Smoking is a risk factor for symptomatic diverticular disease in both men and women increasing risk of developing complicated diverticular disease¹ and hospital admission for acute colonic diverticulitis³⁷. We found that heavy smokers (N=26,113, >10 pack-years)^38,39 have higher risk of developing diverticular disease than never smokers (N=22,815) (Supplementary Methods), with relative risk=1.35; 95% CI: 1.21–1.51, P=1.11 × 10⁻⁷ (adjusted for sex and age). However, smoking showed no interaction with the effect of any of the three diverticular disease variants.

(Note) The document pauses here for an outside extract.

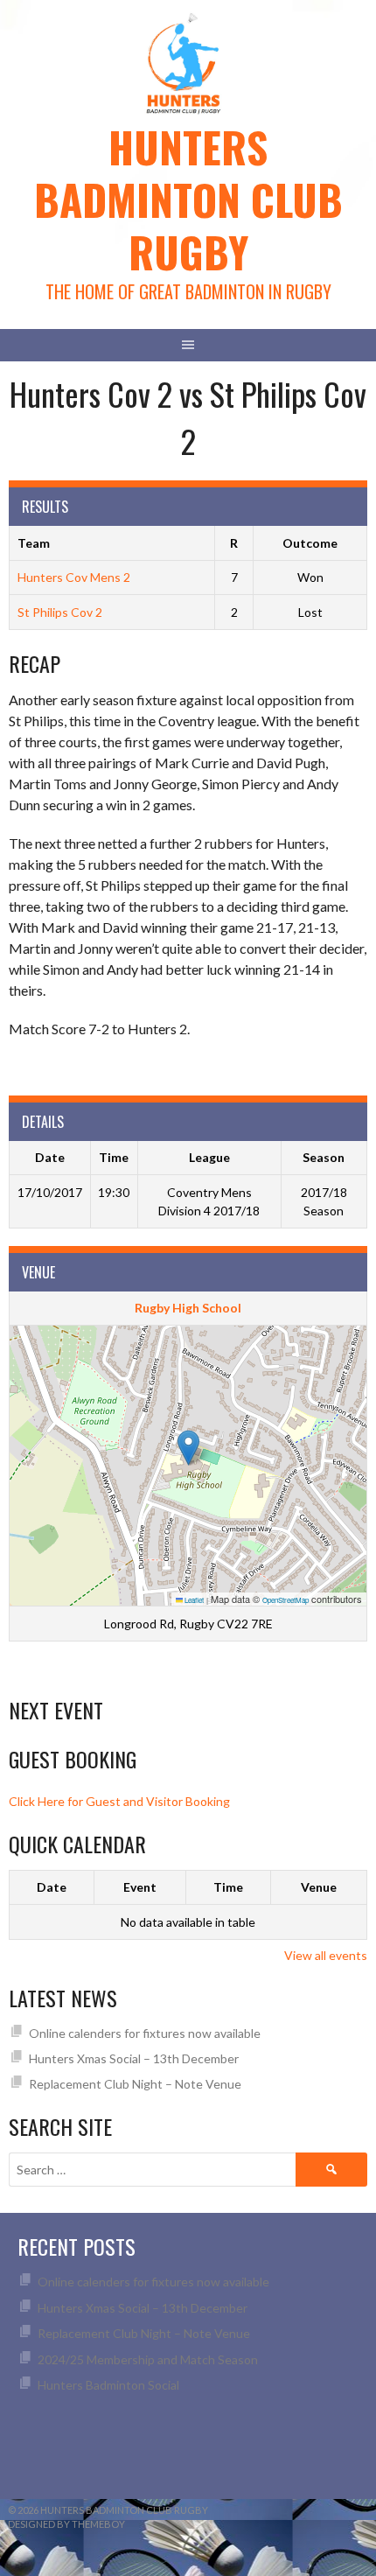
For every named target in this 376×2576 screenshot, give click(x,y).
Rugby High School (188, 1307)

This first genome-wide association scan may pave the way for studies on the mechanism underlying the development of diverticular disease and diverticulitis.

Methods

Discovery cohort

We have collected phenotype data on the Icelandic population from everyone diagnosed with diverticular disease (ICD 9: 562.1−2 and ICD 10 K57.2−9) at the National University Hospital and from Akureyri Hospital in northern Iceland during the years 1985–2014. Phenotype data was available for 5,777 individuals with diverticular disease, including 2,923 with the primary diagnosis of diverticulitis and 2,854 with uncomplicated diverticular disease. Patients who came to the hospital primary for diverticulitis complications or if the diagnosis was coupled to a resection of the left colon or sigmoid colon were classified as diverticulitis. Genotype information was available for 94% of the diverticular disease cases or 2,764 of the 2,923 with diverticulitis and 2,662 of 2,854 uncomplicated diverticular disease. The diverticular disease patients were 60% female, with the mean age of 67.7 years (s.d.=4.7) and mean body mass index of 27.8 (s.d.=5.2). Information on the patients is summarized in Supplementary Table 1.

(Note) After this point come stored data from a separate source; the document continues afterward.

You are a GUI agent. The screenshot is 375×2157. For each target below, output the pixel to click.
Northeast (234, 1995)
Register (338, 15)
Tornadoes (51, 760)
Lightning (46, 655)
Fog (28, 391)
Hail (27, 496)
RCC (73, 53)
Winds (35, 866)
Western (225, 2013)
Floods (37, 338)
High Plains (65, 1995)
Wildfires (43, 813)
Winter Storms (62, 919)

The study was approved by the National Bioethics Committee (ref. VSN 12-121) and the Data Protection Authority (2013030423ÞS/--) in Iceland. All participating subjects who donated blood signed informed consent. Personal identities of the participant’s data and biological samples were encrypted by a third-party system (Identity Protection System), approved and monitored by the Data Protection Authority.

Follow-up cohort

Statens Serum Institut (SSI) hosts the Danish National Biobank and one of the associated biobanks under the Danish National Biobank umbrella is the Copenhagen Hospital Biobank, which stores EDTA whole blood from patient samples submitted for blood typing at hospitals in the Capital Region of Denmark (the Greater Copenhagen Area). SSI identified 6,500 individuals with diverticular disease diagnosis (ICD 9: 562.1−2 and ICD 10 K57.2−9), with EDTA whole-blood samples in the Copenhagen Hospital Biobank and further 3,000 control individuals who have no records of DD. Information on the proportion of diverticulitis was not available The study was approved by the Scientific Ethics Committee of the Capital Region of Denmark (H-15000405) and the Danish Data Protection Agency. The Scientific Ethics Committee granted exemption from obtaining informed consent from participants as the study was based on the biobank material. The DNA extraction from whole blood and marker genotyping was performed at deCODE genetics.

Genotyping and association

Genotyping and imputation methods and the association analysis in the Icelandic samples was performed as follows: In brief, we sequenced the whole genome of 15,220 Icelanders using Illumina sequencers to a mean depth of at least × 10 (mean 30, median × 32)¹¹, using three different library preparation methods from Illumina: (a) the standard TruSeq DNA library preparation method; Illumina GAIIx and/or HiSeq 2000 sequencers; (b) the TruSeq DNA PCR-free library preparation method; Illumina HiSeq 2500 sequencers; and (c) the TruSeq Nano DNA library preparation method; Illumina HiSeq X sequencers (see Supplementary Methods for a detailed description of the sequencing methods)¹¹. Genotypes of SNPs and indels were called using joint calling with the Genome Analysis Toolkit HaplotypeCaller (GATK version 3.3.0)⁴⁰. Using information about haplotype sharing genotype calls were improved, taking advantage of chip-typing and long-range phasing of all the sequenced individuals. In total, 32,463,443 genetic variants were called (info>0.8 and MAF>0.01%). SNPS and indels that met the quality criteria were imputed into the 151,677 chip-typed Icelanders with the help of extensive genealogical information and long-range phased haplotypes¹¹. The sequence variants were imputed into 294,212 untyped relatives of the chip-typed individuals to further increase the sample size for association analysis and increase the power to detect associations^10,11,41.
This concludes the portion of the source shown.